Okay, so more to come on that front.

Speaker 2:

Oh definitely.

Speaker 1:

Are you happy where NetSuite is at this moment on the AI front, or did you hope to be even further?

Speaker 2:

to be even further. Well, we can always hope for more, and I think the job of the technologist is to make sure we are always on the frontier, so there's no such thing as too fast.

Speaker 1:

But you see many vendors in the industry building a lot of AI solutions, and you're probably looking around as well and you can decide for yourself Okay, we're, we're on top of it, or?

Speaker 2:

you've seen some vendors who have really Decided to charge ahead and have had some pretty public Missteps and so I hope we're not going so far, so fast, that we're going to experience any of those. We want it to work and work well, because that's what our customers expect from AdSuite.

Speaker 1:

And how far along are your ISVs by adopting AI that you offer them, because they can use the Prompt Studio as well to build functions within their software.

Speaker 2:

So we are just announcing Prompt Studio at SuiteWorld this year.

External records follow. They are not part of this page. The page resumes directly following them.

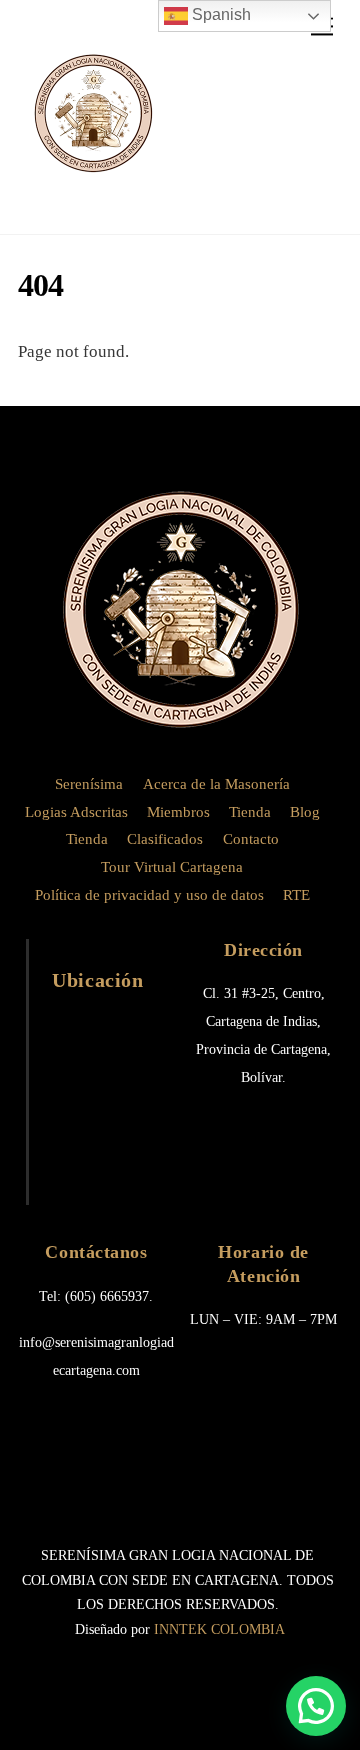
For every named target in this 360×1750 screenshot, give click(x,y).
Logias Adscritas (76, 812)
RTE (296, 895)
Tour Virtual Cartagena (172, 867)
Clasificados (165, 839)
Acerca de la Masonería (216, 784)
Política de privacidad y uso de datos (149, 895)
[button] (316, 1706)
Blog (305, 812)
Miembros (178, 812)
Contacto (251, 839)
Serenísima (89, 784)
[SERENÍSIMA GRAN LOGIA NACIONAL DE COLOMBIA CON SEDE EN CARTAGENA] (93, 181)
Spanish (219, 14)
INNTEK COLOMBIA (219, 1629)
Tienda (250, 812)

We're just announcing our very first SuiteScript AI.

Speaker 1:

You don't have any partners that already worked with it in a private beta thing or something.

Speaker 2:

Private beta. They've already built some stuff and, in fact, out on the show floor. I think we've got half a dozen partners who have built their first applications, but that's all relatively new. I think we're going to see tremendous amount of uptake there over the coming year because we're making it public now.

Speaker 1:

So you're hoping for them to learn new some things as well.

Speaker 2:

Oh, absolutely. I really want them to teach me some things, and I think they're going to. I think they're going to do some creative things that we never thought about, and the reason I think that is because that's been the history of the NetSuite platform.

Speaker 1:

I think it's the history of development, where you give developers tools they give you back applications or features you're like oh never thought of that, but quite let's take it because it's good, I'm excited to see where they take us. Okay, interesting. What are you most excited about what you have built?

Speaker 2:

and delivered. I'm afraid we were just talking about it. What I am most excited about is the platform capabilities, the things that are going to allow customers to build things that we haven't thought about. Maybe I'm asking for a free ride there, mm-hmm.

Speaker 1:

I don't know.

Speaker 2:

But I think they're gonna do some really cool stuff, and it's one of the advantages that NetSuite has with 40,000 customers, we actually get creativity coming from lots of different angles.

Speaker 1:

Okay, thank you, brian, for this nice talk. Cohen, great talking to you, okay.